The challenge
The authoring platform of choice in many math-heavy disciplines is LaTeX. It produces typeset documents of excellent quality and handles formulas and mathematical diagrams extremely well. Practically every researcher or instructor in mathematics, physics, and computer science is adept at using it, and it has a wide user base outside these core disciplines as well (e.g., philosophy and economics).
Unfortunately, it only produces PDF output. PDF is not an accessible format: it does not scale well to display on tablets or phones, text does not reflow, it contains no semantic information (e.g., what’s a heading or what’s a list), images, formulas, and diagrams are only visually accessible. This creates difficulties for readers who rely on alternative presentations of material (in other colors, text sizes, fonts, or in non-visual formats, i.e., audio or Braille) or who simply want to access the material on a device not the size of a printed page (e.g., on a smartphone or small e-reader).
A partial solution is to provide the content in HTML. HTML deals with accessibility much better than PDF, and technology that converts HTML to other formats is widely available. HTML is also accessible to screen reader software specifically designed for users with low or no vision, and simpler text-to-speech (TTS) software which many sighted users also rely on (e.g., those with dyslexia or ADHD). In math-heavy disciplines, the widespread reliance on LaTeX and PDF only for producing OERs poses a unique challenge (e.g., only about half of the textbooks on the American Institute for Mathematics list are provided in HTML).

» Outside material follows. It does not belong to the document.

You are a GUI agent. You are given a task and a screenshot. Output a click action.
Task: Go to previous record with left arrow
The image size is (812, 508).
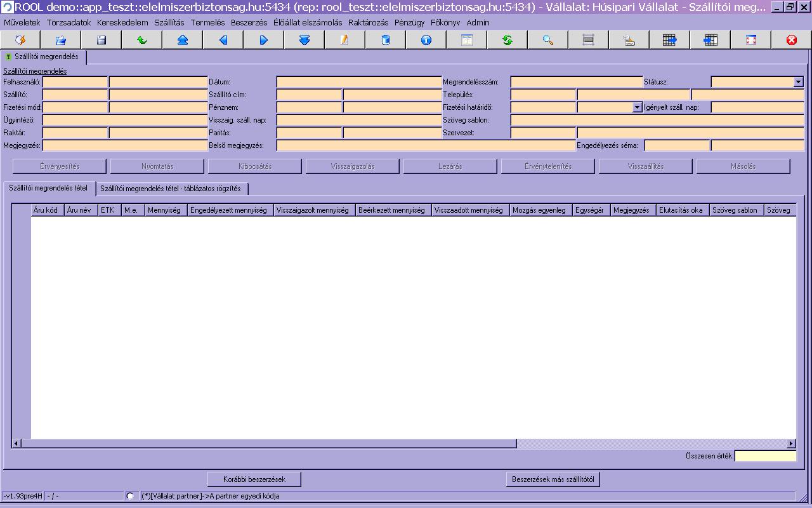(223, 40)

The availability of material in HTML format to ensure accessibility is a desideratum for all OER. For math-heavy disciplines, the presentation of mathematical formulas in an HTML version of the material poses a second and difficult challenge. Mathematical formulas have long caused problems for display on web pages. Early solutions included displaying pictures or recreating formulas as text with special formatting and fonts. The modern solution is MathML, a special format for representing mathematical formulas that can be included in HTML documents. MathML is not universally supported by web browsers. The most widespread solution is for a webpage to include the polyfill browser extension MathJax in the webpage, which displays MathML to the user. MathML is a low-level format and not a suitable format for humans to write formulas in. However, good conversion utilities from LaTeX formula notation to MathML exist, and MathJax can also directly display LaTeX formulas embedded in webpages. For instance, the code \int_{x=0}^\infty \frac{1}{x^2} dx
produces: $$\int_{x=0}^\infty \frac{1}{x^2}$$ whereas the MathML representation is unintelligble (right-click on the formula, select “Show Math As > MathML Code” to see it). MathJax can display the formulas itself, display the LaTeX code used to generate it, or produce code in some other format that it lets the browser render (e.g., MathML, HTML, or SVG; right-click on the formula, select “Math Settings > Math Renderer” to see the differences).
Alternatives to LaTeX
One option is to avoid LaTeX as the authoring platform from the start, or to convert existing LaTeX code to a format that is itself more easily converted into HTML. The following are three options, which all allow the use of LaTeX notation for entering mathematical symbols and formulas.
- Pressbooks is a web-based authoring and publishing tool for OERs, which supports LaTeX formulas and support for export to PDF for printing. It is built on top of WordPress, so in a sense it is web-first. While it is possible to use mathematical formulas in a Pressbooks project, it is not a popular option for math-heavy disciplines. Example: A Concise Introduction to Logic (note that formal proofs are displayed as images, images have no ALT tags, and stand-alone formulas don’t use MathML or even unicode characters, e.g., the logical and symbol is presented as a caret ^ and the logical or as the letter “v”).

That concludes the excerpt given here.